L’histoire de Connie Mathe est un instantané de la réalité de milliers de femmes sud-africaines. À 19 ans, mère de deux enfants, elle avait du mal à payer ses factures lorsqu’elle a commencé à avoir une relation avec un homme marié qui payait son loyer et sa nourriture.
« Je ne savais même pas que j’étais considérée comme une travailleuse du sexe. Une amie m’a dit : ‘Ce n’est pas un petit ami, c’est du travail du sexe. Il ne vient ici que pour avoir du sexe, apporter de la nourriture et payer le loyer' », dit-elle.
Connie a essayé des emplois dans des magasins, des hôtels et même centre d’appels. Mais l’argent n’était jamais suffisant. C’est alors qu’elle décide de se consacrer à plein temps au travail du sexe, en quête d’autonomie et de stabilité financière.
Mais la réalité était dure. Elle a été victime de violences, de harcèlement policier et a même été arrêtée pour avoir exploité une maison close. Lors de son arrestation, il a été victime d’abus sexuels de la part de policiers.
Plus tard, il a rencontré l’organisation SWEAT, l’un des principaux défenseurs des droits des travailleuses du sexe dans le pays. Connie est désormais coordinatrice nationale de la Coalition Asijiki, qui lutte pour la décriminalisation du travail du sexe.
La peur arrête les plaintes
Acheter ou vendre du sexe en Afrique du Sud est illégal. Mais on estime qu’il y a environ 150 000 travailleuses du sexe dans le pays. La majorité sont des femmes, comme l’explique Megan Lessing.
« La dernière estimation de la population en Afrique du Sud indique qu’environ 80 % sont des femmes cisgenres, et les 20 % restants sont un mélange d’hommes et de personnes transgenres. »
Des études montrent qu’environ 70 % des travailleuses du sexe ont subi des violences physiques. Près de 60 % ont été violées. Et une personne sur sept a été violée par des policiers. Beaucoup ne le signalent pas de peur d’être arrêtés.
Megan Lessing de SWEAT reconnaît que « la décriminalisation ne résoudra pas tout. Mais c’est la première étape pour résoudre toute une série de problèmes liés au travail du sexe ».
L’ONG Cause for Justice est contre la décriminalisation. Pour l’ONG, le travail du sexe est une forme d’exploitation et de dégradation des femmes.
Le projet de loi sur la décriminalisation bloqué au Parlement
Cependant, le débat a déjà atteint les tribunaux. En septembre, un juge de la province du Cap-Occidental a autorisé 16 organisations à participer au processus. Quatorze sont pour et deux contre.

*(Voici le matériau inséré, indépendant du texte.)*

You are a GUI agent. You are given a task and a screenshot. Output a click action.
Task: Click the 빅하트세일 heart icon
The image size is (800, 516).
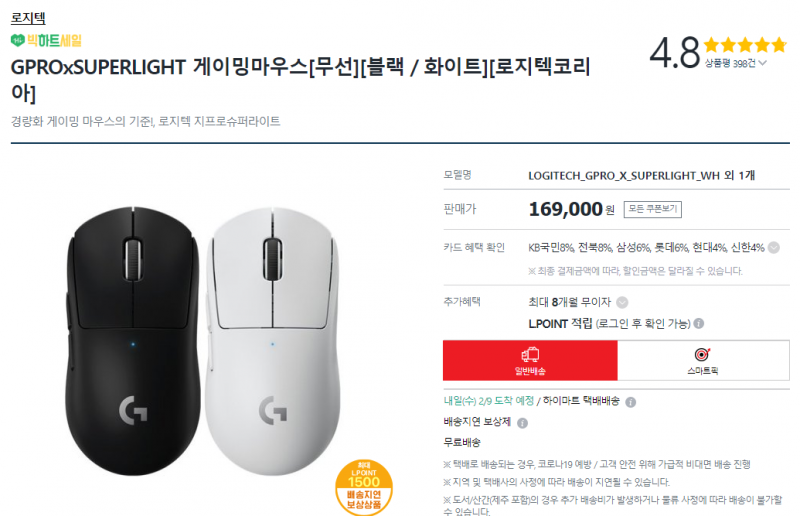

Pendant ce temps, le projet de loi proposant la décriminalisation est bloqué au Parlement depuis 2022.
Face à cette lenteur, SWEAT a adopté une nouvelle stratégie : en plus de faire pression sur les politiciens, elle a intenté une action en justice, alléguant que la criminalisation du travail du sexe viole les droits constitutionnels, tels que l’accès à la santé, à la sécurité et à un travail décent.
En août de cette année, l’organisation a remporté une victoire importante : la suspension nationale des arrestations de travailleuses du sexe jusqu’au procès final. Mais pour les femmes comme Connie, le combat va au-delà de la loi.
« Même avec un diplôme en droit, j’ai peur de chercher un autre emploi. Avec un casier judiciaire, personne ne t’embauchera », dit-il.
Des organisations telles que l’ONU, Amnesty International et l’Organisation mondiale de la santé (OMS) soutiennent la décriminalisation comme moyen de protéger les droits de l’homme et la santé publique.
La décision du tribunal sud-africain pourrait changer le cours de l’histoire pour des milliers de personnes. Mais en attendant, la lutte continue, dans la rue et devant les tribunaux.